[<prev] [next>] [<thread-prev] [thread-next>] [day] [month] [year] [list]
Message-ID: <6462e44a-e207-6b97-22bf-ad4aed69afc2@tu-dresden.de>
Date: Tue, 27 Mar 2018 23:50:02 +0200
From: Thomas Ilsche <thomas.ilsche@...dresden.de>
To: "Rafael J. Wysocki" <rjw@...ysocki.net>,
Peter Zijlstra <peterz@...radead.org>,
Linux PM <linux-pm@...r.kernel.org>
CC: Frederic Weisbecker <fweisbec@...il.com>,
Thomas Gleixner <tglx@...utronix.de>,
Paul McKenney <paulmck@...ux.vnet.ibm.com>,
"Doug Smythies" <dsmythies@...us.net>,
Rik van Riel <riel@...riel.com>,
Aubrey Li <aubrey.li@...ux.intel.com>,
Mike Galbraith <mgalbraith@...e.de>,
LKML <linux-kernel@...r.kernel.org>
Subject: Re: [RFT][PATCH v7 6/8] sched: idle: Select idle state before
stopping the tick
On 2018-03-20 16:45, Rafael J. Wysocki wrote:
> From: Rafael J. Wysocki <rafael.j.wysocki@...el.com>
>
> In order to address the issue with short idle duration predictions
> by the idle governor after the tick has been stopped, reorder the
> code in cpuidle_idle_call() so that the governor idle state selection
> runs before tick_nohz_idle_go_idle() and use the "nohz" hint returned
> by cpuidle_select() to decide whether or not to stop the tick.
>
> This isn't straightforward, because menu_select() invokes
> tick_nohz_get_sleep_length() to get the time to the next timer
> event and the number returned by the latter comes from
> __tick_nohz_idle_enter(). Fortunately, however, it is possible
> to compute that number without actually stopping the tick and with
> the help of the existing code.
I think something is wrong with the new tick_nohz_get_sleep_length.

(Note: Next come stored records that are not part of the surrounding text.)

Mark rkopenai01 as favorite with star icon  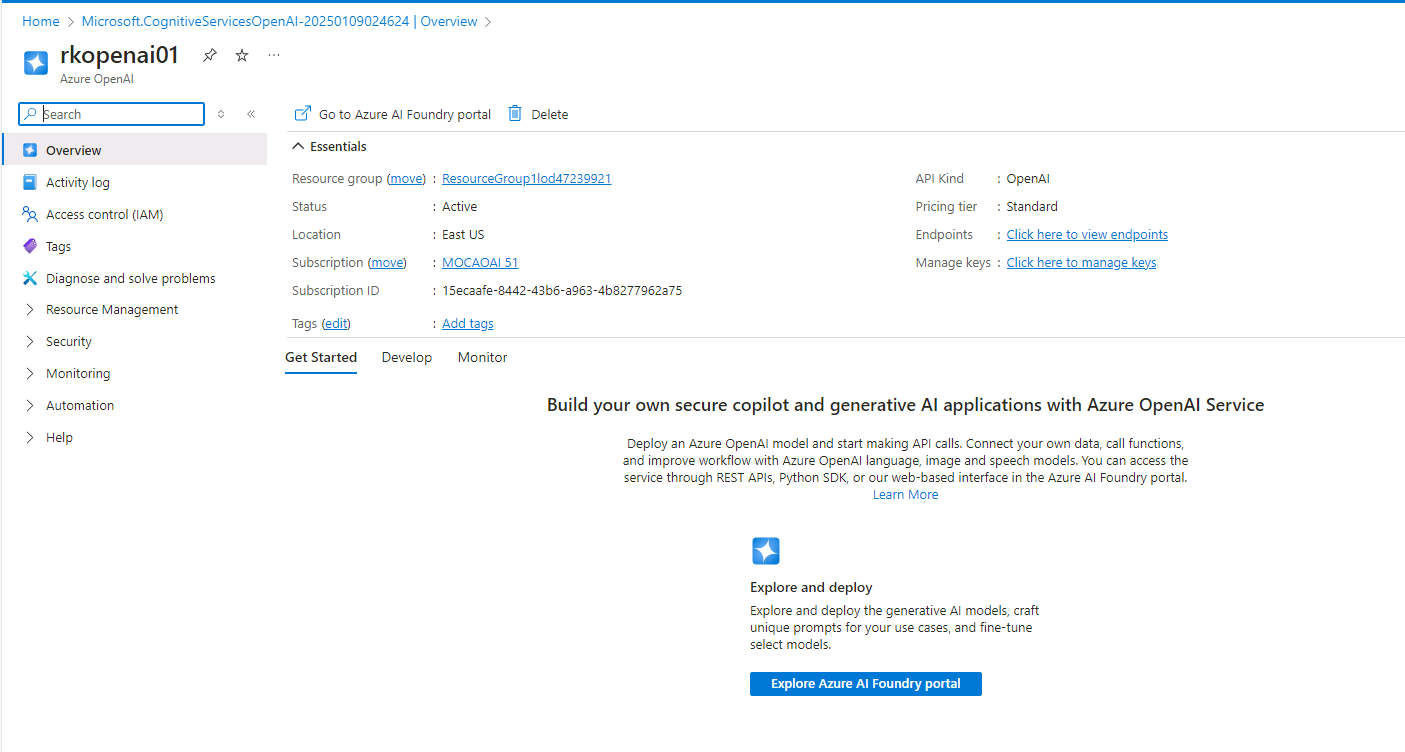tap(242, 56)
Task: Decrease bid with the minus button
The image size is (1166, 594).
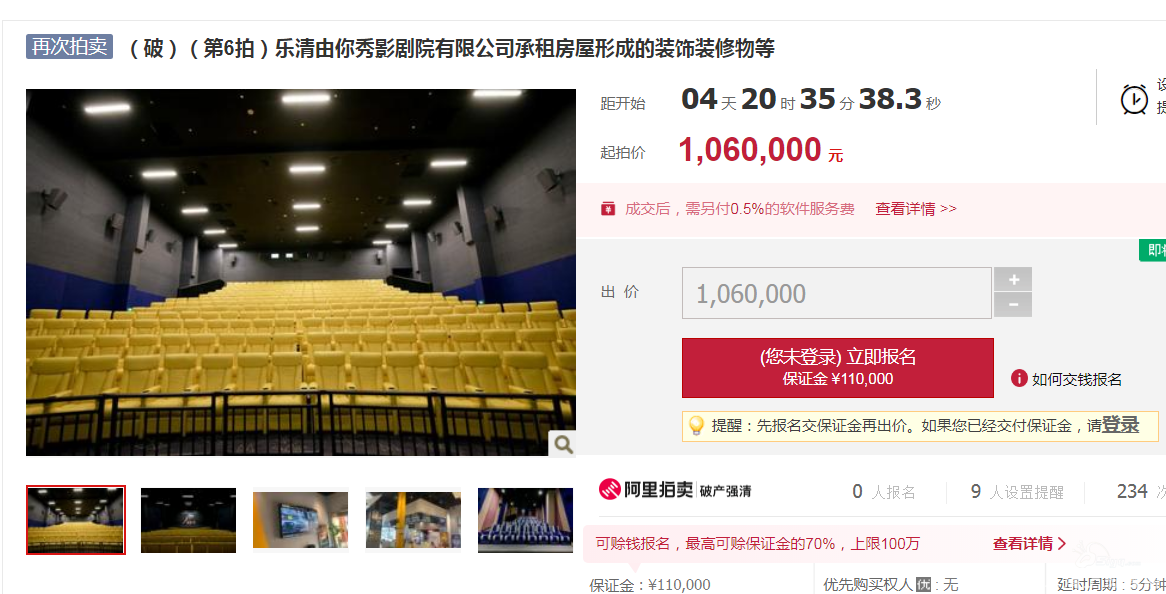Action: [1013, 305]
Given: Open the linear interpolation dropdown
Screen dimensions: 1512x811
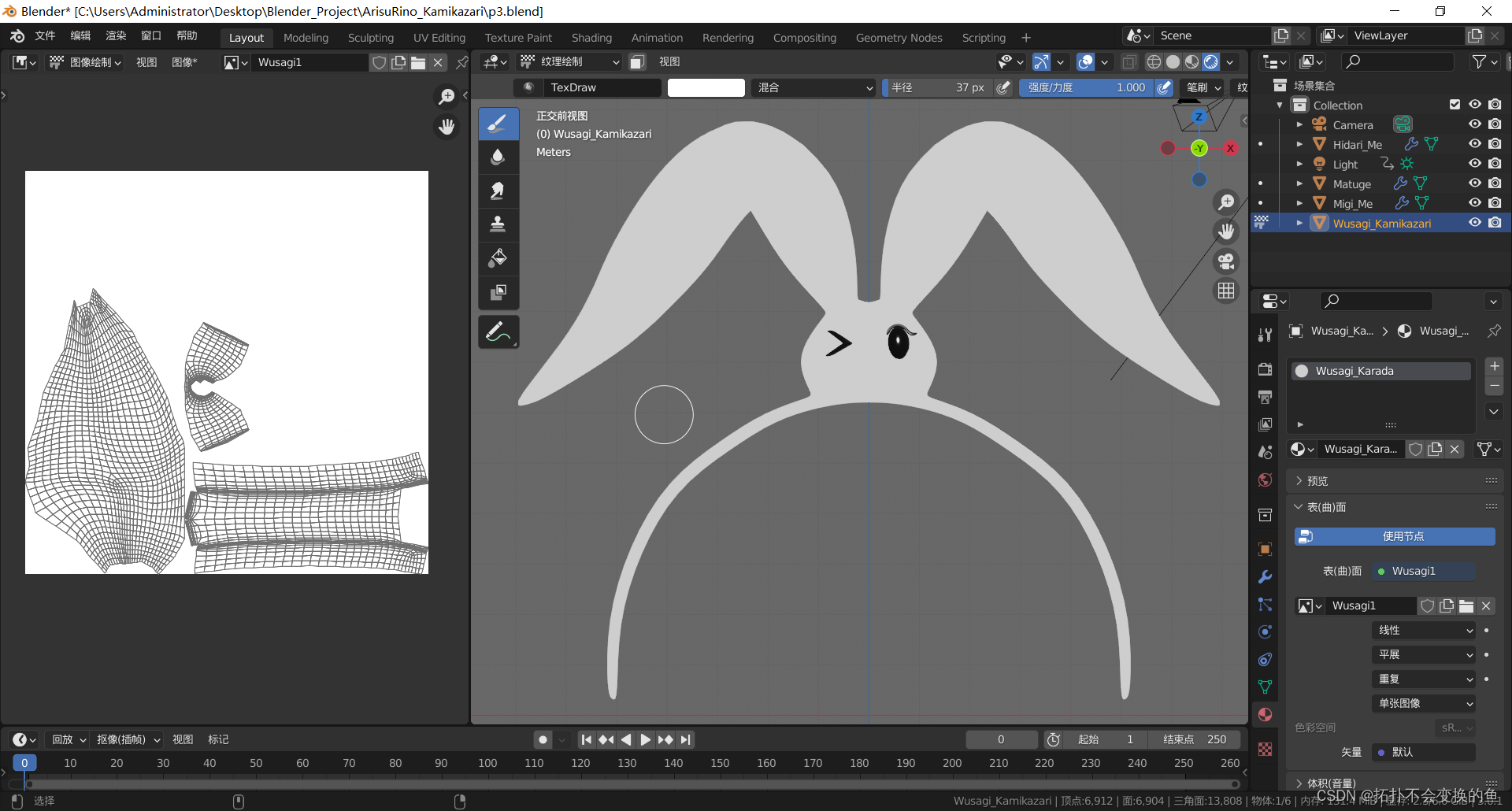Looking at the screenshot, I should pos(1424,630).
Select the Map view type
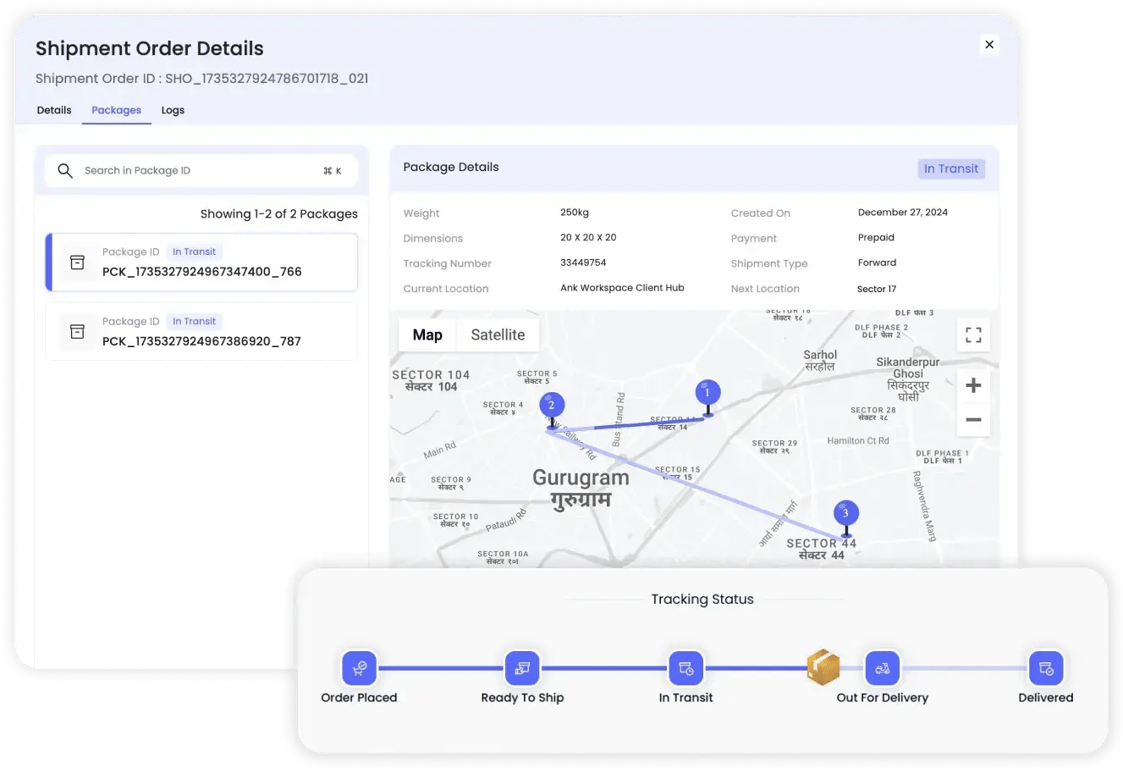This screenshot has height=768, width=1123. pyautogui.click(x=428, y=335)
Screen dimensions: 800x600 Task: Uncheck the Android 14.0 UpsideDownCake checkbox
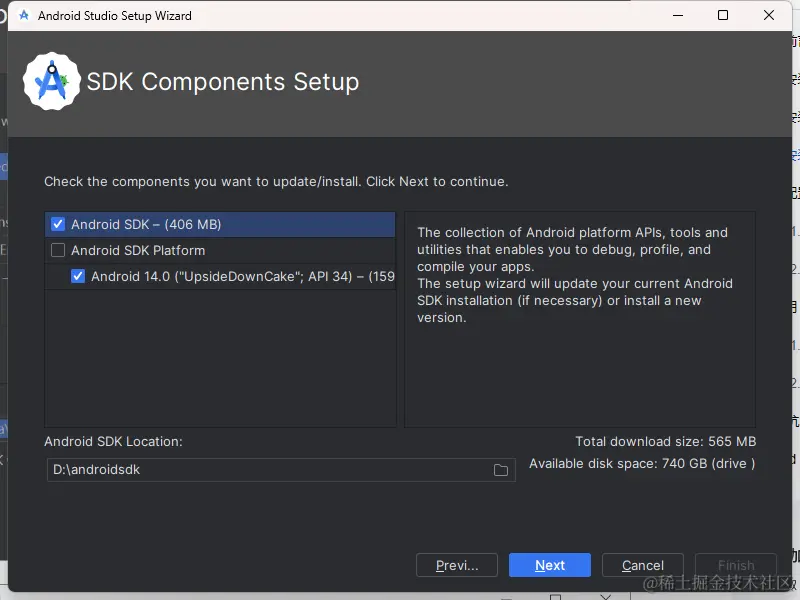(78, 276)
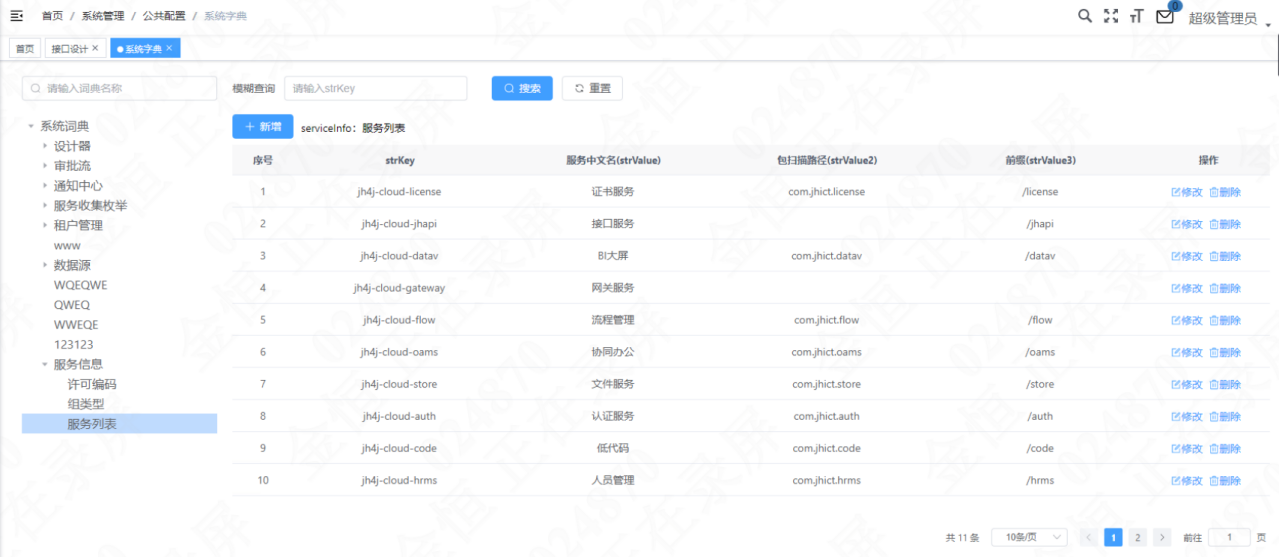The width and height of the screenshot is (1279, 557).
Task: Click the 搜索 button
Action: (522, 88)
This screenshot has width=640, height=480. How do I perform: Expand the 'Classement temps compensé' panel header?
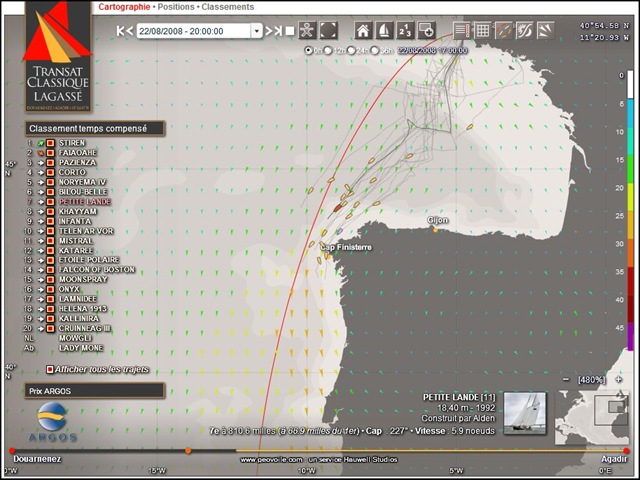click(x=95, y=129)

It seems to return a value that is too large, ignoring immanent
non-sched timer.
I tested idle-loop-v7.3. It looks very similar to my previous results
on the first idle-loop-git-version [1]. Idle and traditional synthetic
powernightmares are mostly good. But it selects too deep C-states
for short idle periods, which is bad for power consumption [2].
I tracked this down with additional tests using
__attribute__((optimize("O0"))) menu_select
and perf probe. With this the behavior seems slightly different, but it
shows that data->next_timer_us is:
v4.16-rc6: the expected ~500 us [3]
idle-loop-v7.3: many milliseconds to minutes [4].
This leads to the governor to wrongly selecting C6.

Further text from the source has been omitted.